After the intermission came our first look at ABT's revival of Agnes de Mille's 1942 'Rodeo,' long a staple of the company's repertory, although it's been several years since last performed. The Copland score sounds as wonderful as ever (and as good as the ABT orchestra managed last night the Minkus was unfortunate). Nowadays, in this world of Supermoms and overachieving Young Urban Professionals, de Mille's story, of the tomboyish cowgirl who can't get the attention of her crush, the Head Wrangler, until she abandons her boyish ways, puts on a dress like the other girls, might seem quaint, even sexist. Certainly this point could be debated for ages, but on seeing 'Rodeo' again after decades (my last Champion Roper was the incomparable William Carter), I was impressed by the deft strokes with which de Mille creates her prairie community of cowhands and farm girls, and even more by its inclusiveness: once the Cowgirl dons her dress (a bright-yellow one in Santo Loquasto's 1990 redesign) she's not only instantly accepted, but becomes an object of desire for both the Head Wrangler, and the Champion Roper who's cheered her up and danced with her when no others would.
 


Erica Cornejo and Craig Salstein in Rodeo
© Rosalie O'Connor


If, at the ballet's rollicking opening, where the cowboys vie for the attention of the beribboned and bonneted girls, some of ABT's men looked a bit sheepish (as they did last year as prehistoric Russian warriors in 'Polovtsian Dances'), they soon bestrode their imaginary steeds and whirled their imaginary lariats with a winning gusto. Here, the cleverness and wit of de Mille's vocabulary the men appear to move effortlessly between walking and riding, yet you can almost see their horses is quite stunning, even today. (Of course she borrowed more than a bit from Eugene Loring's 'Billy the Kid,' but that's another story.) The Cowgirl a role de Mille created for herself must prance and ride with the best of the cowhands, yet also convey moments when her wild mount rushes out of control, scattering the cowboys like flies, or terrifying the proper and beauteous womenfolk. Here, Erica Cornejo, sister to ABT's wonderful Herman Cornejo, had her first chance to shine in a lead role (she's spent most of her career at ABT marking time in such things as the pas de trois from 'Swan Lake'). Coached by Christine Sarry, herself a notable Cowgirl, Cornejo is a whirlwind in jeans and boots, both virtuosic and wild as she attempts to control her invisible mount, yet reduced to speechless shyness when confronting the matinee-idol Head Wrangler (played to self-satisfied perfection by Isaac Stappas). De Mille created some sweet and telling mannerisms for the Cowgirl.
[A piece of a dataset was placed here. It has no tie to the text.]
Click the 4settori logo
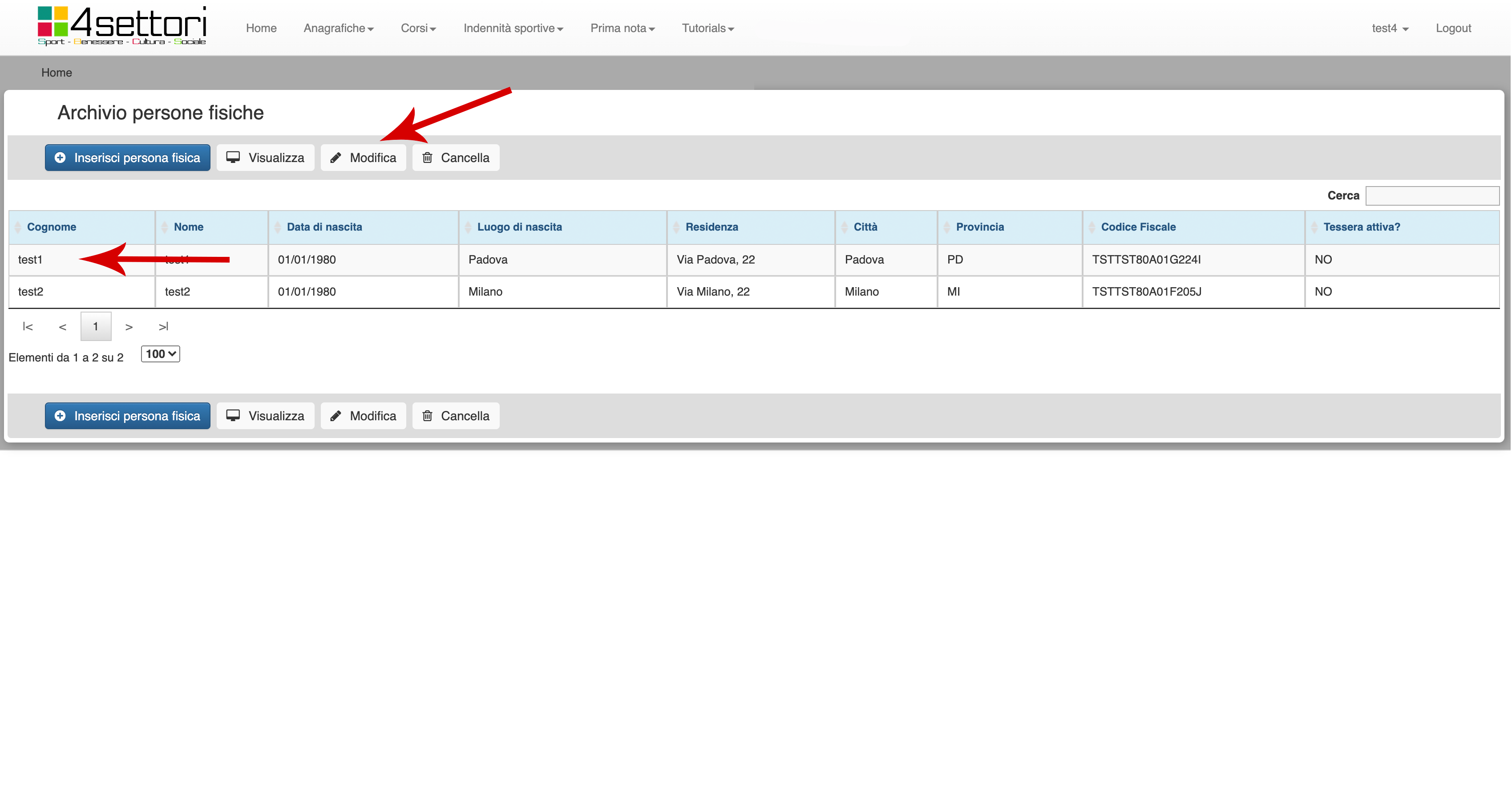Screen dimensions: 1512x812 (121, 26)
Cornejo mastered the Cowgirl's plucky way of hitching up her pants by her beltbuckle (which surfaces at the Saturday Night Dance, when she tries to pull up a non-existant belt on her dress), but I wanted more vehemence in the way she would slap the Roper or Wrangler on their chests when overcome by emotion. I wanted her to smack harder, like it was the manifestation of an emotional volcano also, the delicious moment when the Cowgirl smacks the Wrangler and realizes with horror what she's just done seems to have slipped away from this production.
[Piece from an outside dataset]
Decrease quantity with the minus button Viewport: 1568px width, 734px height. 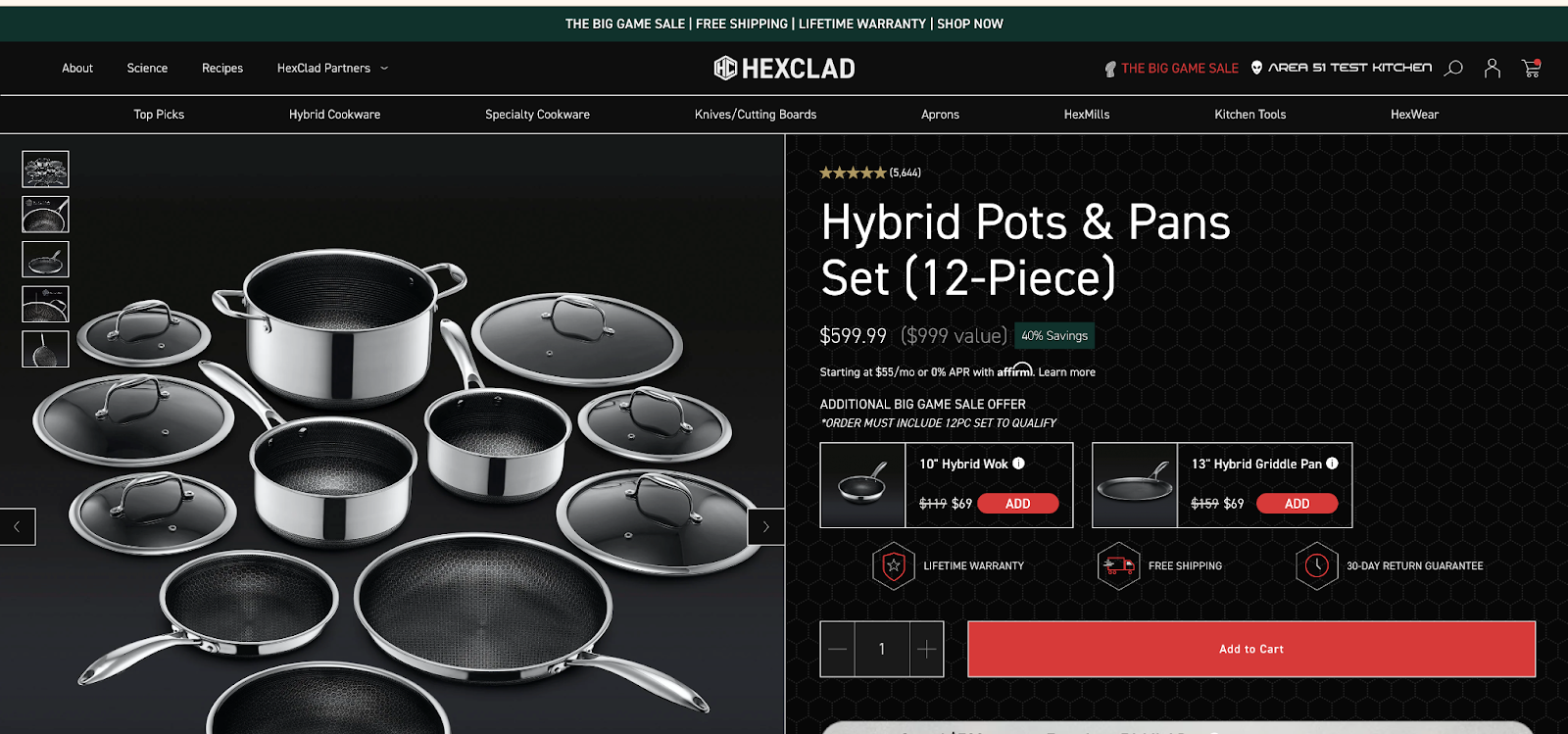[838, 649]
As the Champion Roper, Craig Salstein, a wonderful dancer who's wasted hoisting goblets during ABT's Met season, showed the charisma and ease onstage he displayed two years ago in 'Fancy Free,' and last year in 'Three Virgins and a Devil.' He shone in the tap-dancing solo with which he wins the Cowgirl's attentions back from the Wrangler. Of course, 'Rodeo' has a happy, boisterous, and, dare I say it, timeless ending, a wild, leaping hoedown whose infectious high-spirits sent me out onto 55th Street humming bits of 'Oklahoma,' and looking forward to seeing still more performances of this underrated classic.